Copy the lines below word for word, beginning at the line with "The width and" and continuing through the last line. Don't include any pictures in your answer.

[Dataset extract start]

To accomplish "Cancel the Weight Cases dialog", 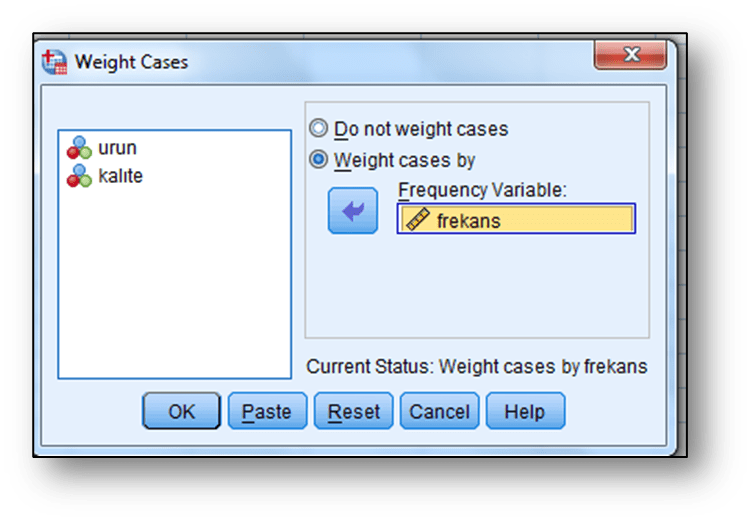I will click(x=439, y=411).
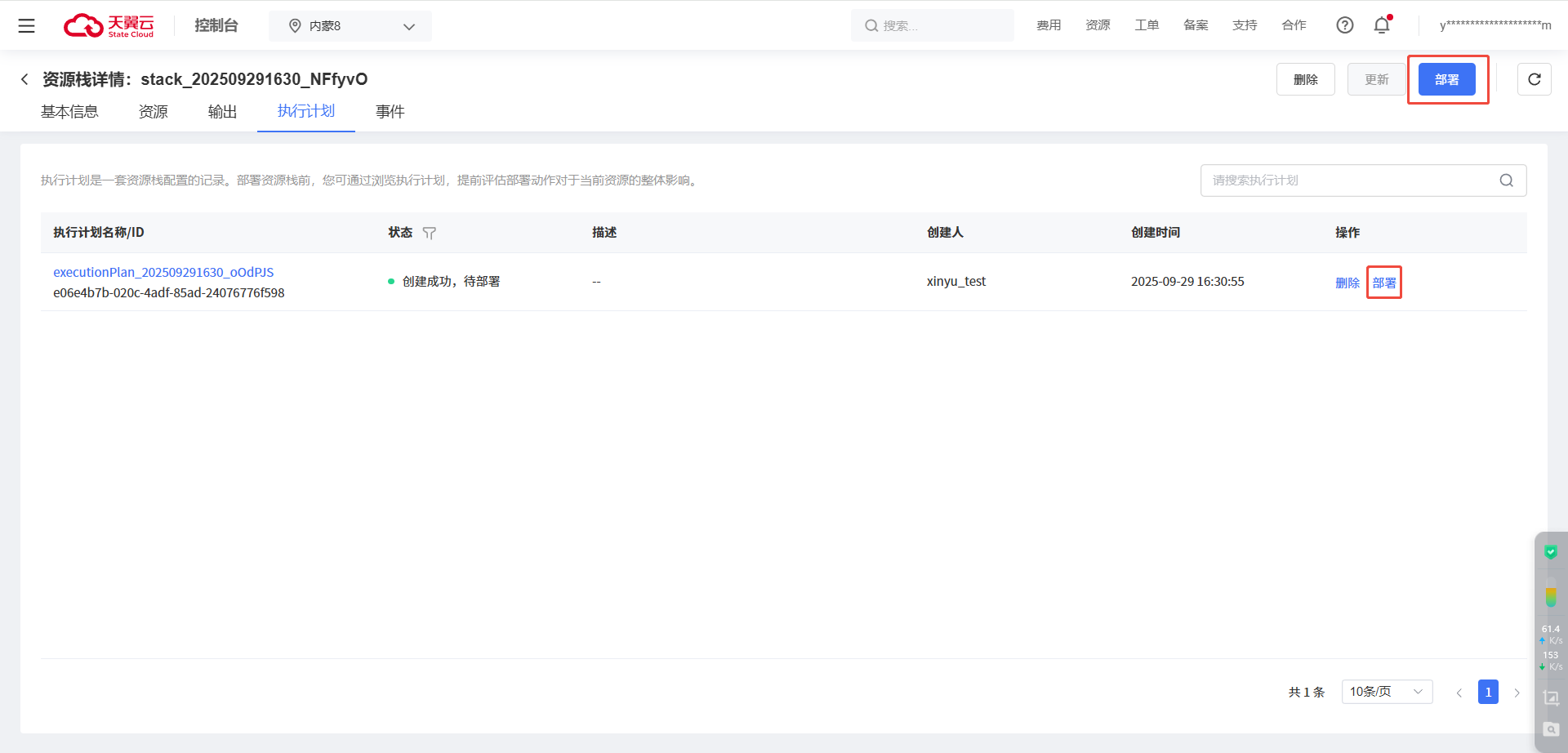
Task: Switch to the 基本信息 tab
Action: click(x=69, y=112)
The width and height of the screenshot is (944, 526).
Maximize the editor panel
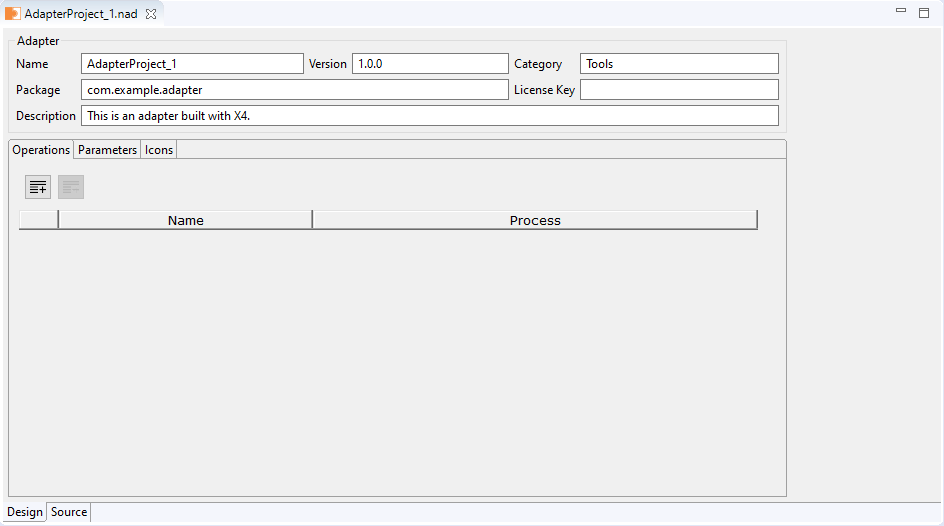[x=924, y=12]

[Dataset extract end]

**Result:**
The width and height of the screenshot is (944, 526).
Maximize the editor panel
[x=924, y=12]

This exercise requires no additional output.